§ **Your objective**
Set down every line from the one containing "Task: Switch to details view layout icon" through the last line of the records below, exactly as written, and leave out the pictures.

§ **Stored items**
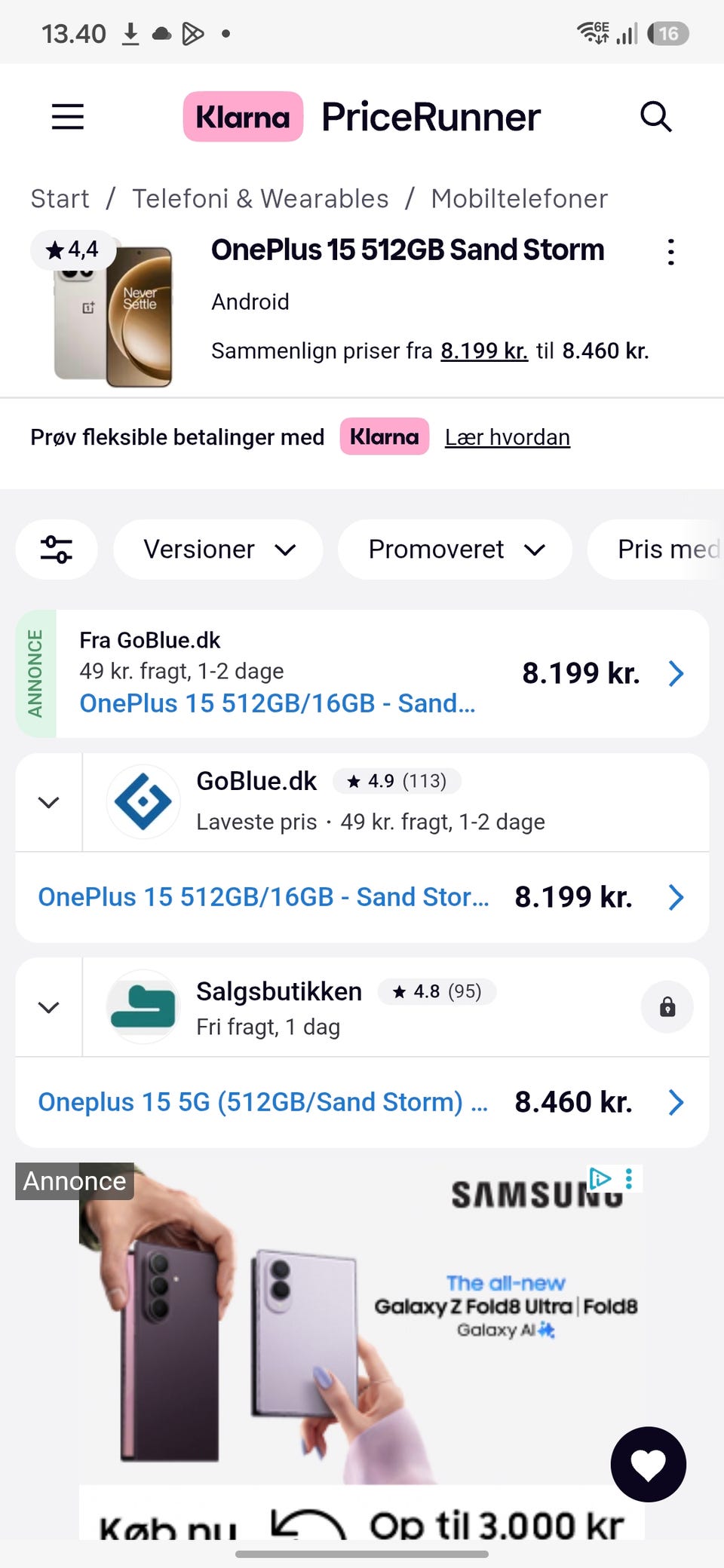Image resolution: width=724 pixels, height=1568 pixels.
Task: Tap the search magnifier icon
Action: (655, 117)
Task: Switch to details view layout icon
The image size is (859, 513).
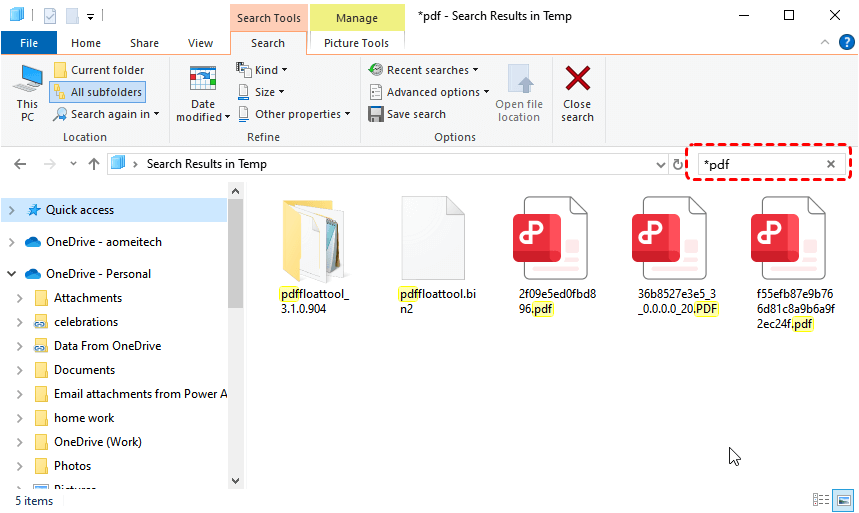Action: coord(821,499)
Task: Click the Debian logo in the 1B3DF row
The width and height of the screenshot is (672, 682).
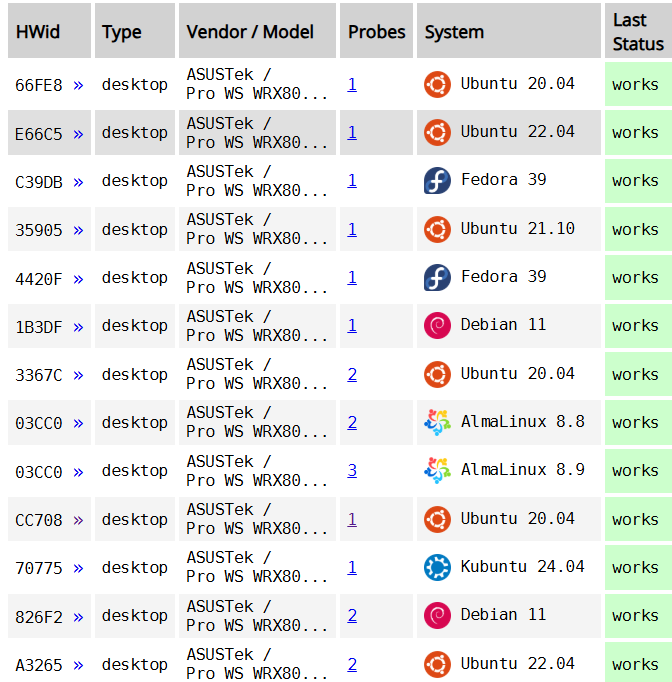Action: pos(437,325)
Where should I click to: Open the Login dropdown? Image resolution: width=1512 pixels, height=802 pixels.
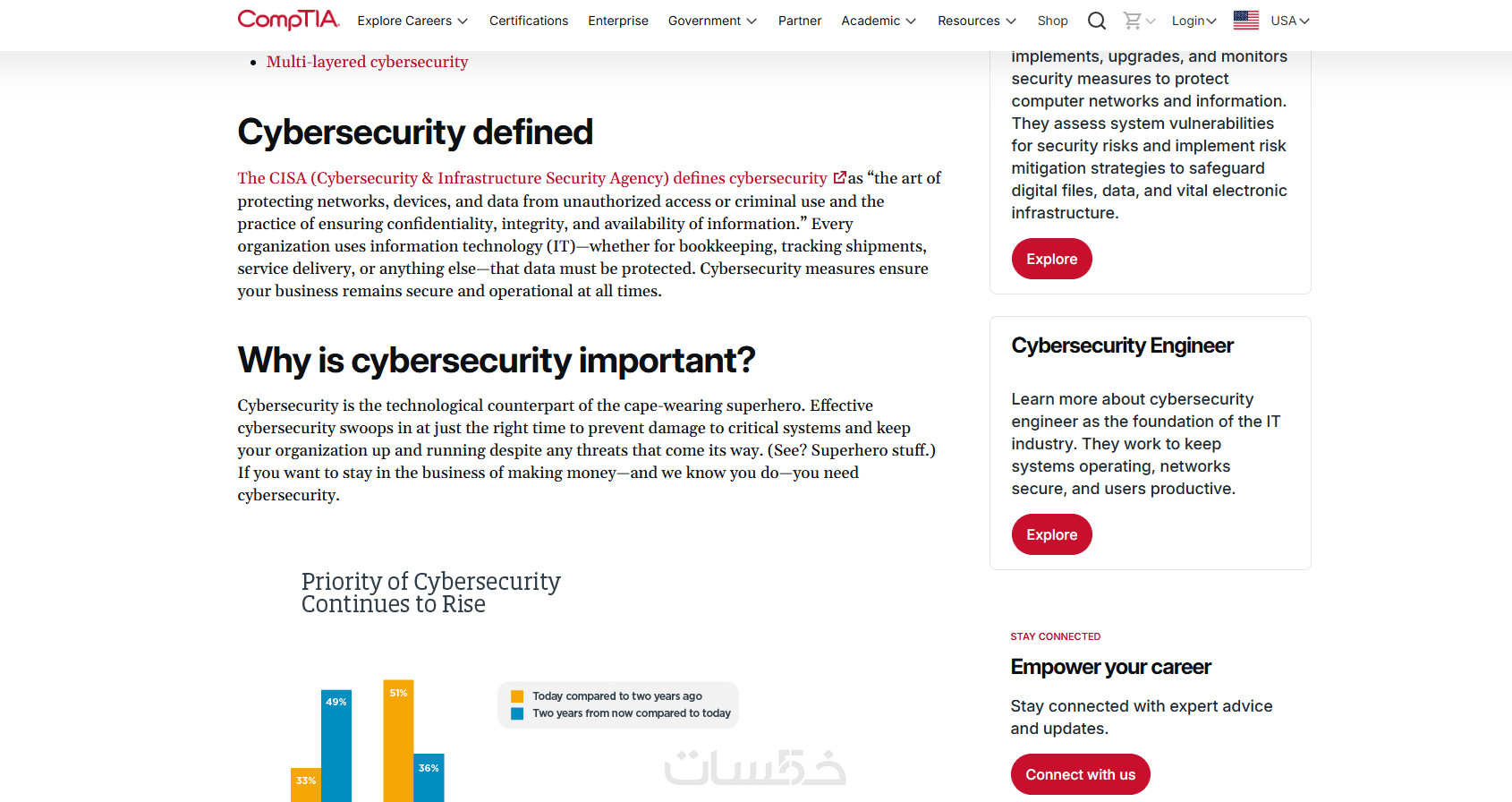tap(1193, 21)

§ **Answer to this task**
Task: Switch to details view layout icon
The image size is (859, 513).
Action: coord(821,499)
Task: Click the Debian logo in the 1B3DF row
The width and height of the screenshot is (672, 682).
Action: pos(437,325)
Where should I click to: Open the Login dropdown? Image resolution: width=1512 pixels, height=802 pixels.
tap(1193, 21)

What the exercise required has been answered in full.